* **What you are asked to do**:
Please print the full listing below exactly, but not the pictures in it.
▽
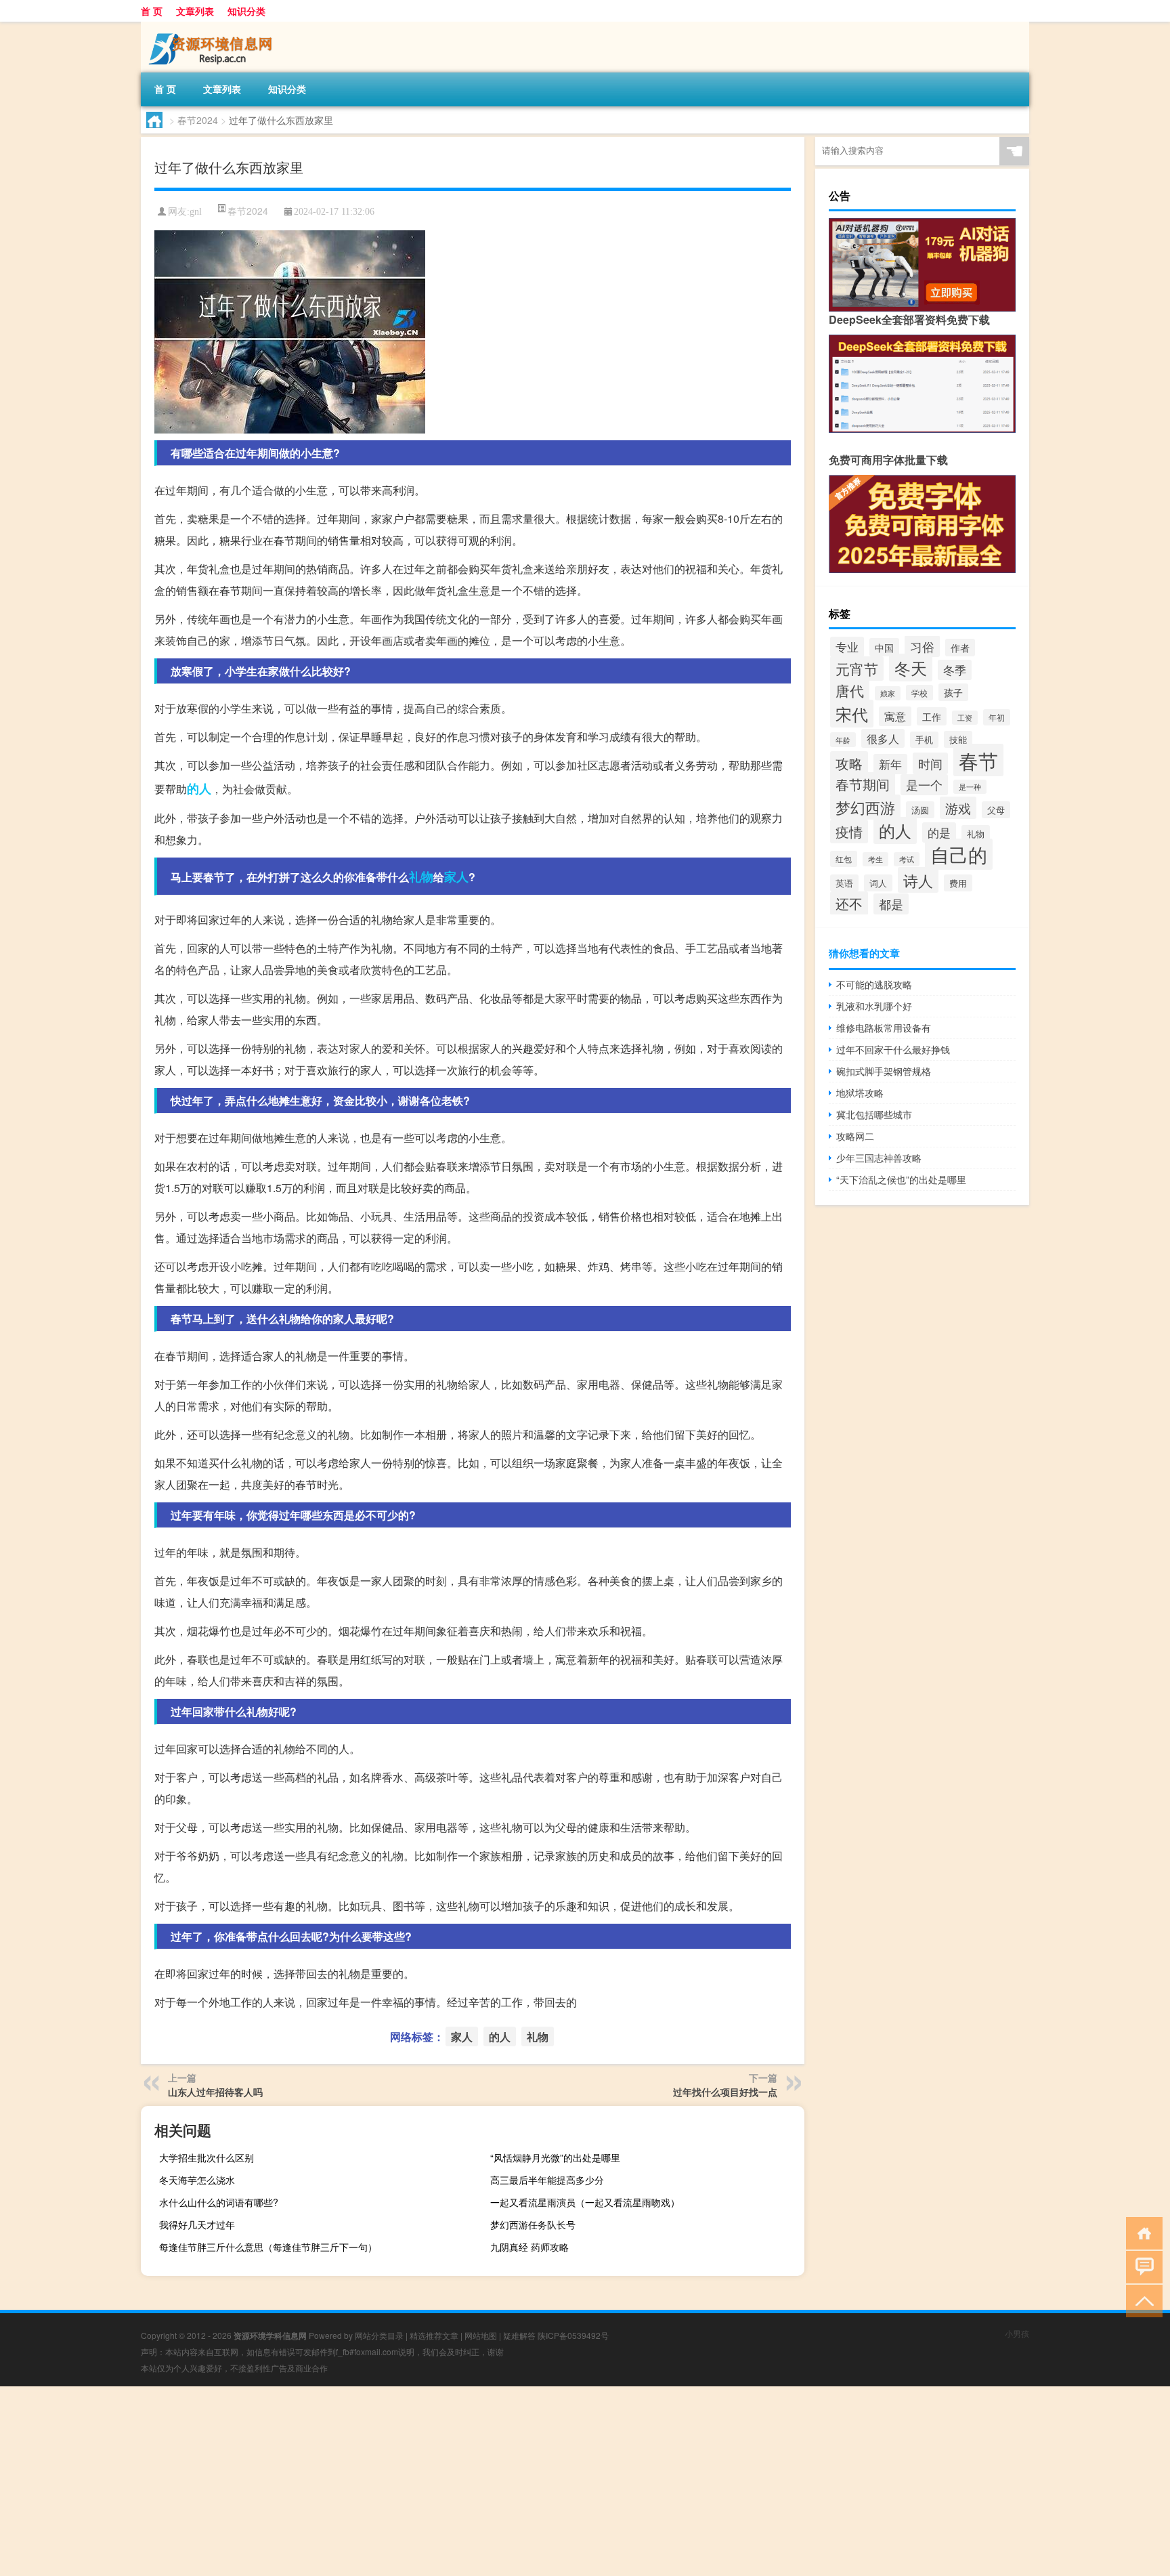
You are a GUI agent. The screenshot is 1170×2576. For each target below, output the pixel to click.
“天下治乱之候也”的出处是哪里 (901, 1179)
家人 (456, 876)
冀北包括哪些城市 (874, 1114)
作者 (960, 647)
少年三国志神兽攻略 (879, 1157)
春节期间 (863, 784)
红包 (844, 859)
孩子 (953, 692)
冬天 (910, 667)
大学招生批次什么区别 (206, 2157)
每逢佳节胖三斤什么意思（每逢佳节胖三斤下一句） (268, 2247)
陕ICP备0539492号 (573, 2335)
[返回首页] (1141, 2232)
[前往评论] (1141, 2266)
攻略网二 (855, 1136)
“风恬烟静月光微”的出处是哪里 (555, 2157)
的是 (939, 832)
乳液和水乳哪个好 (874, 1006)
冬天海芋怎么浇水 (197, 2180)
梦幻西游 (865, 807)
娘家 (887, 693)
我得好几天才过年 (197, 2224)
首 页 (151, 11)
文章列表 (195, 11)
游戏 (958, 808)
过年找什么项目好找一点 (725, 2091)
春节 (978, 760)
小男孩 (1017, 2333)
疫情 (849, 831)
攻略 (849, 763)
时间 (930, 763)
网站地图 (480, 2335)
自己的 (958, 854)
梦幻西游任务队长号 (533, 2224)
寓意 (895, 716)
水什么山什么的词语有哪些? (218, 2202)
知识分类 (246, 11)
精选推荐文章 (434, 2335)
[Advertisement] (406, 2481)
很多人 (883, 738)
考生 (875, 859)
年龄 (843, 739)
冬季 (954, 670)
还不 (849, 903)
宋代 (852, 713)
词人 (878, 883)
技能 (958, 739)
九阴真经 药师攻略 (529, 2247)
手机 (924, 740)
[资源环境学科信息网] (212, 26)
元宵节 (857, 668)
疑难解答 (519, 2335)
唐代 (850, 689)
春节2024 (197, 120)
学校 (919, 692)
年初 (997, 717)
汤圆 (920, 809)
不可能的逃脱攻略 (874, 984)
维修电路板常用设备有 (883, 1027)
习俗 (922, 646)
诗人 (918, 880)
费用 (958, 883)
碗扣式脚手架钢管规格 (883, 1071)
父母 (996, 809)
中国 (884, 647)
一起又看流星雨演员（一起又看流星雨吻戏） (585, 2202)
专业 (847, 647)
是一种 (970, 787)
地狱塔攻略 (860, 1092)
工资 (964, 718)
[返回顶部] (1141, 2300)
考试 (906, 859)
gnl (196, 212)
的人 (199, 788)
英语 (844, 883)
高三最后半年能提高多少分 (547, 2180)
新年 (890, 764)
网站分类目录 (379, 2335)
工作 (931, 716)
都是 (891, 903)
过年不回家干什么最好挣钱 (893, 1049)
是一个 (924, 784)
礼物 (421, 876)
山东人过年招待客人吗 (215, 2091)
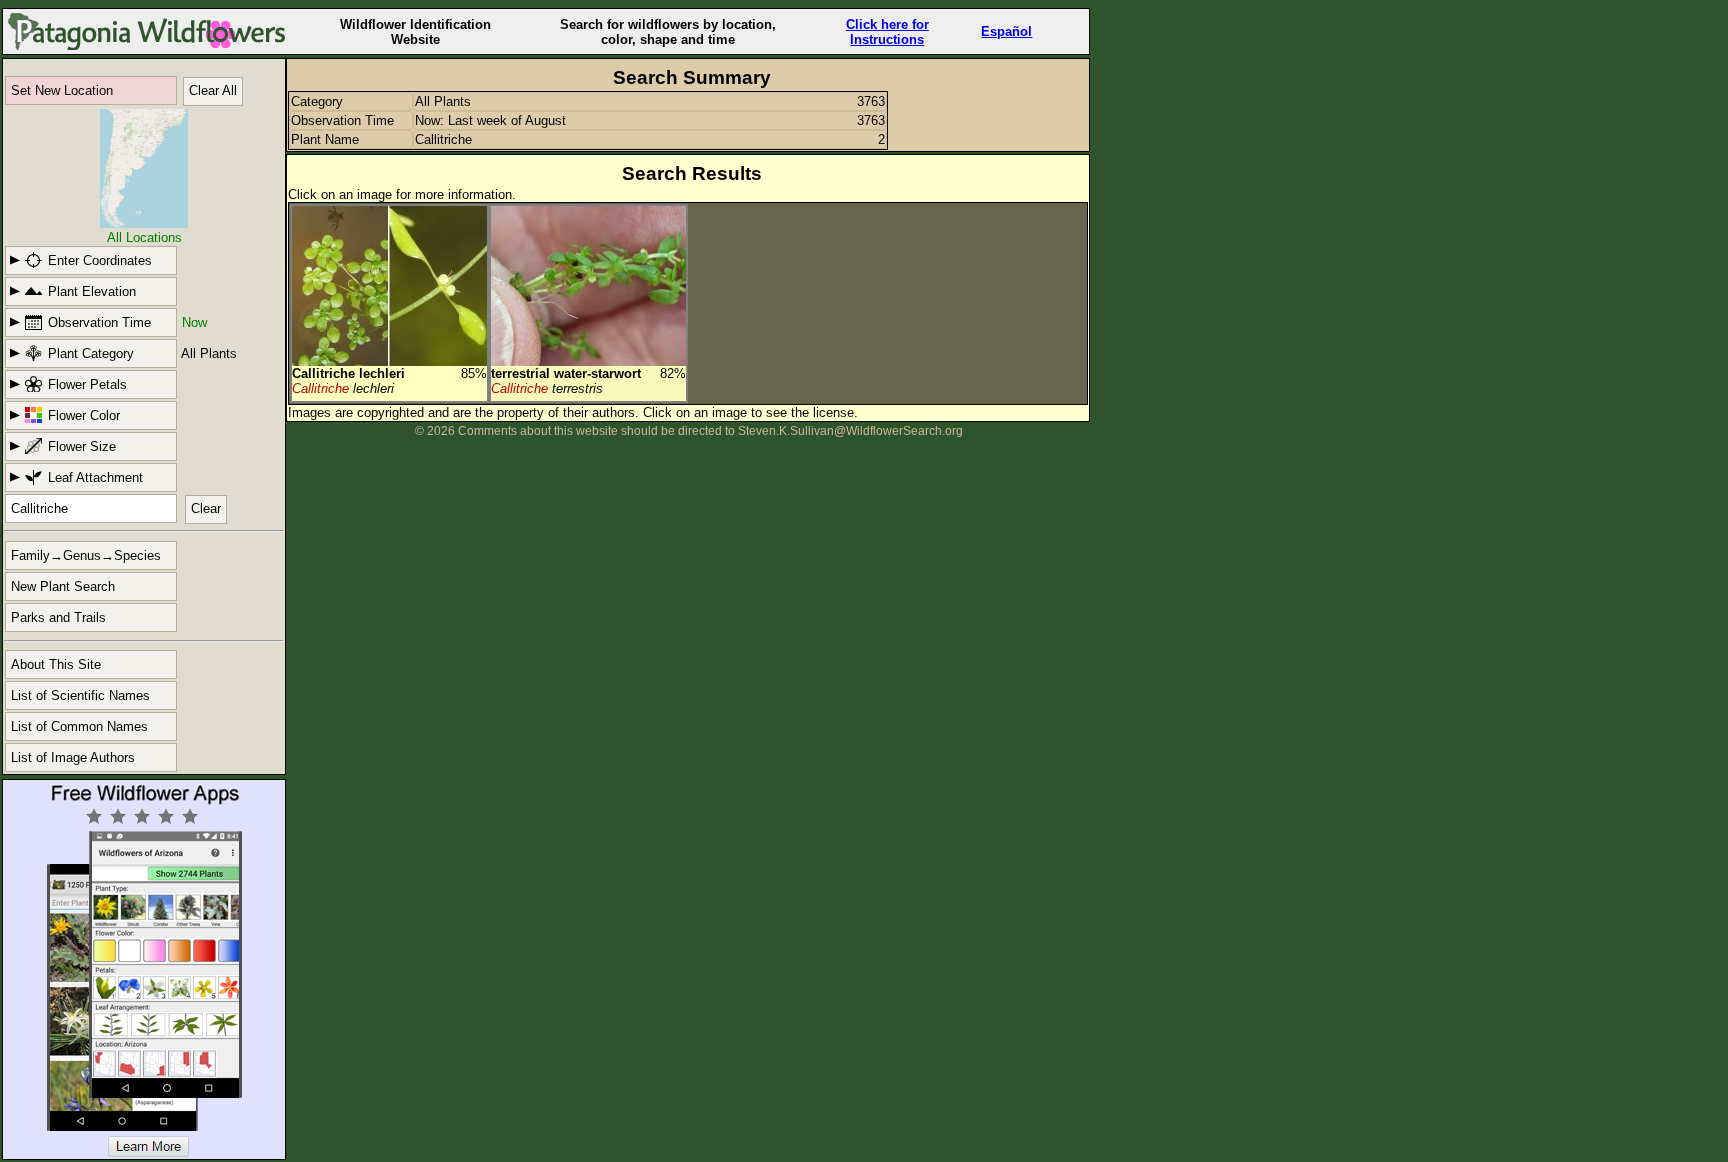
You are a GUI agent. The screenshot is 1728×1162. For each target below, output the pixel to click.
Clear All (213, 90)
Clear (206, 508)
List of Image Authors (73, 757)
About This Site (56, 664)
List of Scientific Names (80, 695)
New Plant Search (63, 586)
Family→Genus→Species (86, 555)
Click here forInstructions (887, 32)
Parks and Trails (58, 617)
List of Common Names (79, 726)
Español (1006, 31)
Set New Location (62, 90)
△
* **Answer space**:
You are a GUI agent. The screenshot is 1170×2576. For each target below, output the pixel to click.
“天下治乱之候也”的出处是哪里 (901, 1179)
家人 (456, 876)
冀北包括哪些城市 (874, 1114)
作者 (960, 647)
少年三国志神兽攻略 (879, 1157)
春节期间 (863, 784)
红包 (844, 859)
孩子 (953, 692)
冬天 (910, 667)
大学招生批次什么区别 (206, 2157)
每逢佳节胖三斤什么意思（每逢佳节胖三斤下一句） (268, 2247)
陕ICP备0539492号 (573, 2335)
[返回首页] (1141, 2232)
[前往评论] (1141, 2266)
攻略网二 (855, 1136)
“风恬烟静月光微”的出处是哪里 (555, 2157)
的是 (939, 832)
乳液和水乳哪个好 (874, 1006)
冬天海芋怎么浇水 (197, 2180)
梦幻西游 (865, 807)
娘家 (887, 693)
我得好几天才过年 (197, 2224)
首 页 (151, 11)
文章列表 (195, 11)
游戏 (958, 808)
过年找什么项目好找一点 (725, 2091)
春节 (978, 760)
小男孩 (1017, 2333)
疫情 (849, 831)
攻略 (849, 763)
时间 (930, 763)
网站地图 (480, 2335)
自己的 (958, 854)
梦幻西游任务队长号 (533, 2224)
寓意 (895, 716)
水什么山什么的词语有哪些? (218, 2202)
知识分类 (246, 11)
精选推荐文章 (434, 2335)
[Advertisement] (406, 2481)
很多人 (883, 738)
考生 (875, 859)
年龄 (843, 739)
冬季 (954, 670)
还不 (849, 903)
宋代 (852, 713)
词人 (878, 883)
技能 (958, 739)
九阴真经 药师攻略 (529, 2247)
手机 (924, 740)
[资源环境学科信息网] (212, 26)
元宵节 (857, 668)
疑难解答 (519, 2335)
唐代 (850, 689)
春节2024 (197, 120)
学校 (919, 692)
年初 (997, 717)
汤圆 (920, 809)
不可能的逃脱攻略 (874, 984)
维修电路板常用设备有 (883, 1027)
习俗 (922, 646)
诗人 (918, 880)
费用 (958, 883)
碗扣式脚手架钢管规格 (883, 1071)
父母 (996, 809)
中国 (884, 647)
一起又看流星雨演员（一起又看流星雨吻戏） (585, 2202)
专业 (847, 647)
是一种 (970, 787)
地狱塔攻略 (860, 1092)
工资 (964, 718)
[返回顶部] (1141, 2300)
考试 (906, 859)
gnl (196, 212)
的人 (199, 788)
英语 (844, 883)
高三最后半年能提高多少分 (547, 2180)
新年 (890, 764)
网站分类目录 (379, 2335)
工作 (931, 716)
都是 (891, 903)
过年不回家干什么最好挣钱 (893, 1049)
是一个 (924, 784)
礼物 (421, 876)
山东人过年招待客人吗 (215, 2091)
You are a GUI agent. The screenshot is 1728×1162. For each target below, output the pixel to click.
Clear All (213, 90)
Clear (206, 508)
List of Image Authors (73, 757)
About This Site (56, 664)
List of Scientific Names (80, 695)
New Plant Search (63, 586)
Family→Genus→Species (86, 555)
Click here forInstructions (887, 32)
Parks and Trails (58, 617)
List of Common Names (79, 726)
Español (1006, 31)
Set New Location (62, 90)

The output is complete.